#### EXTRACT PROVIDED ####

Figure 8 shows a summary of the results obtained from those simulations. In the case of the diagonal pattern, the GA obtained the optimum configuration for maximizing the generated power with an irregular configuration. Comparing the power calculated by GA (i.e., irregular 2) with an SP configuration, there exists a power loss of 314 W daily, while for the irregular configuration, 1 is a power loss of 100 W daily, approximately. In the case of rectangular patterns, the configuration found (i.e., SP) was also the optimum along with an irregular configuration and TCT.
According to this information, it is necessary to highlight that not adopting shading mitigation techniques might lead to a reduction in the lifetime of the PV array, economic losses, and unbalance in the loads due to the power losses produced by the shading profiles of the installation zone.
Figure 9 reports that the GA was 963% faster than the BF for the evaluation of the diagonal pattern, and the GA was 1542% faster than the BF for the rectangular pattern. Considering the execution time, the proposed procedure requires a much shorter processing time. Therefore, having a daily shading profile already established, the optimal configuration can be deployed faster to minimize the power losses.
Finally,
Figure 10 compares the processing time required by BF and GA algorithms to reach the optimal solution for a different number of modules, between 8 and 108, which corresponds to a PV array where the rows are increasing from 2 × 4 to 27 × 4. The black dots highlight the execution time of both algorithms for 20, 40, 60, 80, and 100 panels. For the BF approach, an interpolation of the execution time was made from 24 panels to 60 panels. For 24 panels, the execution time of the BF is about 14.75 h (i.e., 53,100 s), while GA only requires 0.033 ms for the same number of panels. Therefore, the GA solution allows to simulate a higher number of panels. Similarly, for 108 panels (27 × 4 array), the execution time of the GA was only 0.074 ms.

#### EXTRACTED MATERIAL ####

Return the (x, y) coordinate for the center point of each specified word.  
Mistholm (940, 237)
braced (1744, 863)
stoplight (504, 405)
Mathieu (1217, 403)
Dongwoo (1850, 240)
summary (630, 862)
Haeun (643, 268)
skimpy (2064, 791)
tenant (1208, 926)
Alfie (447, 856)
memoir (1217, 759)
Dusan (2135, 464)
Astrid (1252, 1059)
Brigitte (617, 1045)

####

TASK GOAL - Write what comes next in the study of reconfiguring shaded solar panel arrays, starting after its last sentence.

OUTPUT OF THE TASK -
4. Conclusions
This paper describes a procedure based on a GA as a reconfiguration and energy impact analysis tool, which evaluates the power levels of different PV array sizes and configurations under distinct environmental conditions. For comparison purposes, a BF approach previously published was also implemented. The proposed GA approach reduces, significantly, the computational burden for PV array simulations. Moreover, for large PV arrays, the BF approach supposes an exponential increase in the execution time due to the calculation of every possible configuration for maximizing the generated power. For a reconfiguration process, according to the information of
Figure 10, this is very impractical in contrast with the proposed procedure based on a GA.
Considering the execution time, this GA-based tool can work under changing environmental conditions, such as dynamic shadows, to calculate the appropriate configuration in the PV array installation place.
In addition, as it was presented in this work, a proper reconfiguration process implies lower power losses, also increasing the PV array lifetime. Disregarding the suitable configuration of a PV array might lead to possible faults in the loads and a loss of energy over time, which might affect the return of investment calculation.